Texto proporcionado
Si las fuerzas nacionales enfrentan tamaña invasión neocolonizadora, compete entonces a los registradores del estado civil de los cubanos, cerrar filas en sus actividades onomásticas: ¡no admitir ni un engendro bautismal más en sus asientos registrales; para ello cuentan con la ley!
Vergonzante resulta oír o leer, en alumnos del sistema nacional de educación o en equipos de atletas de primer rango competitivo, sus nombres, bautizados a contracorriente de nuestra identidad nacional: ¡qué destemplanza cuando escuchamos en un sudoroso atleta cubano, vencedor en la lid deportiva internacional, cubierto su cuerpo por los pliegues de la enseña nacional, su nombre apóstata!
Así es: los nombres de muchos cubanos de hoy han perdido eslabones identitarios nacionales.
Someto a la ponderación de los lectores los siguientes nombres foráneos o creados (¡qué ingeniosidad la de los padres cubanos!) puestos a sus vástagos.
Danger: nombre cuyo significado en español es peligro, de lo que se puede inferir que este compatriota, desde chico, fue muy peligroso.
Killer: peor aún, significa asesino, pero supongo que, tras abandonar el claustro materno, el neonato no haya tenido tiempo para acometer sus asesinatos; confiemos que ya como adulto, no haya honrado su apelativo (creo que los dos nombres anteriores bien pudieran llevarlos una pareja de jimaguas).
Lady: muy común este calificativo de dama o señora que, de tantas maneras corruptas, es frecuente escucharlo diariamente.
Rayko: conjeturo que los padres inventores de este patronímico, fanáticos del deporte de combates y de la lengua inglesa, lo compusieran de la siguiente manera: ray, rayo en inglés o apocopada la voz española, y el término anglosajón de knock out, golpe propinado que pone fuera de combate al adversario, de aquí que, este criollo ataque como un rayo y tumbe a la lona del cuadrilátero a su oponente.
¡Qué inventiva paterna! ¡Cuánta tolerancia registral!
Yessir: nombre creado a partir de la unión del sí afirmativo en inglés (yes) y el término señor (sir); pues, ¡Sí, señor!, nos encontramos ante el nombre de un cubano!
En fin, abandono esta cuerda que parece que se remonta a la ocupación británica de San Cristóbal de La Habana, cuando fuerzas de la pérfida Albión se adueñaron por once meses, en 1762, de este pedazo del archipiélago, y que, quizá, pudiera servir de erróneo sustento a los que creen que los padres o las personas interesadas escogerán libremente los nombres, pero en todo caso deben estar en correspondencia con el desarrollo educacional y cultural del pueblo y sus tradiciones, según reza en precepto legal invocado.

Enunciado
Indica, según el texto sobre los nombres de los cubanos, cuántos meses duró la ocupación británica de San Cristóbal de La Habana y en qué año ocurrió.

Datos proporcionados

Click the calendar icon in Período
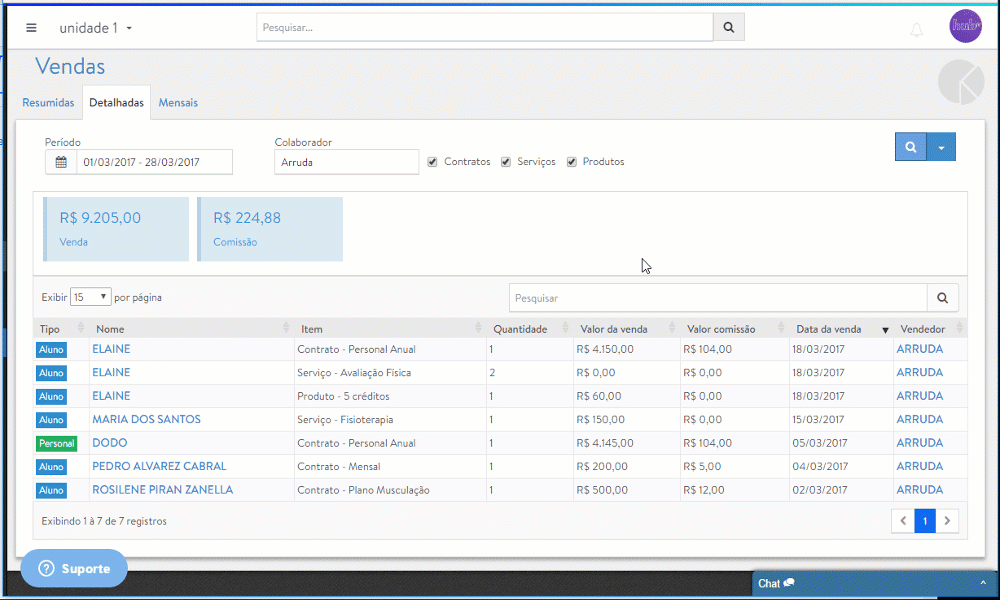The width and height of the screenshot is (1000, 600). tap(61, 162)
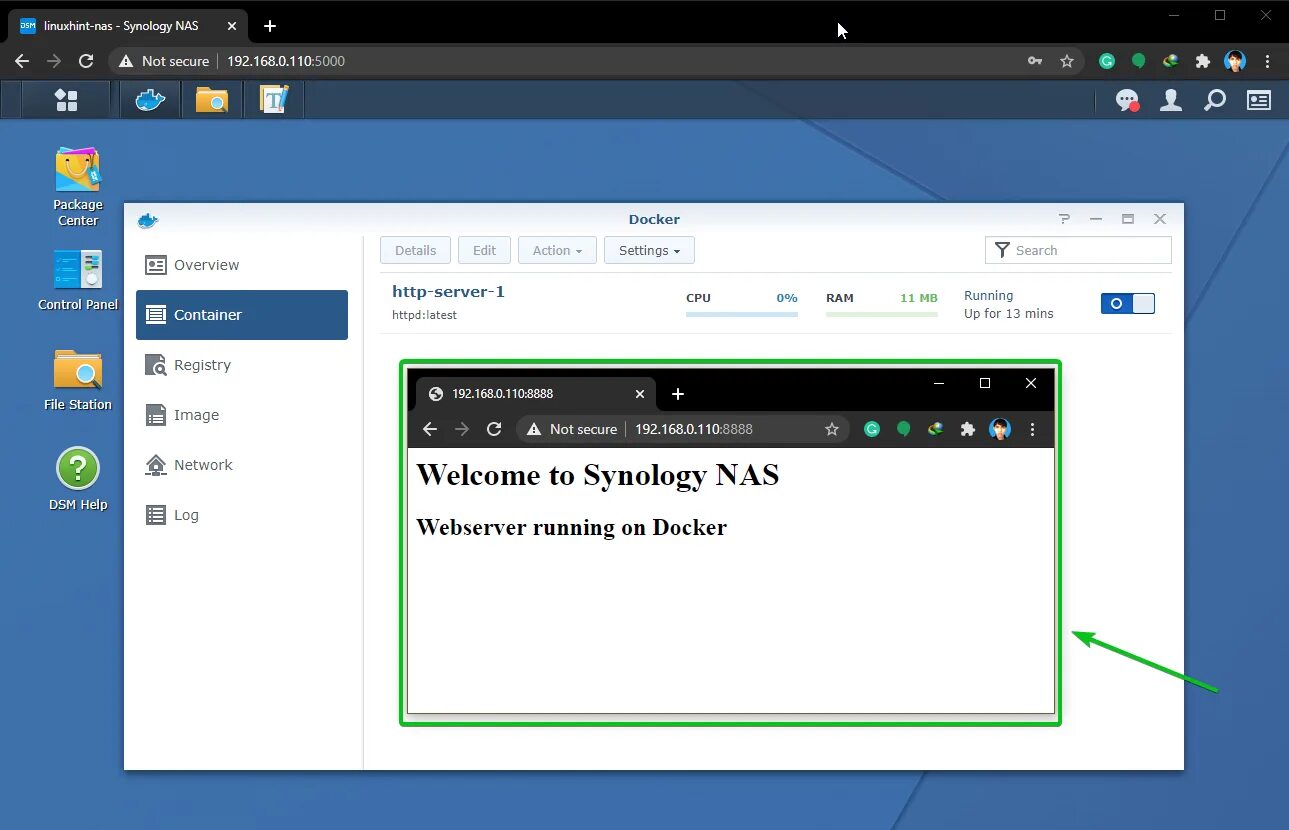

...

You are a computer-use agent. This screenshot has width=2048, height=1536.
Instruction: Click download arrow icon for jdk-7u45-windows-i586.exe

Respuesta completa
Duró once meses, en 1762.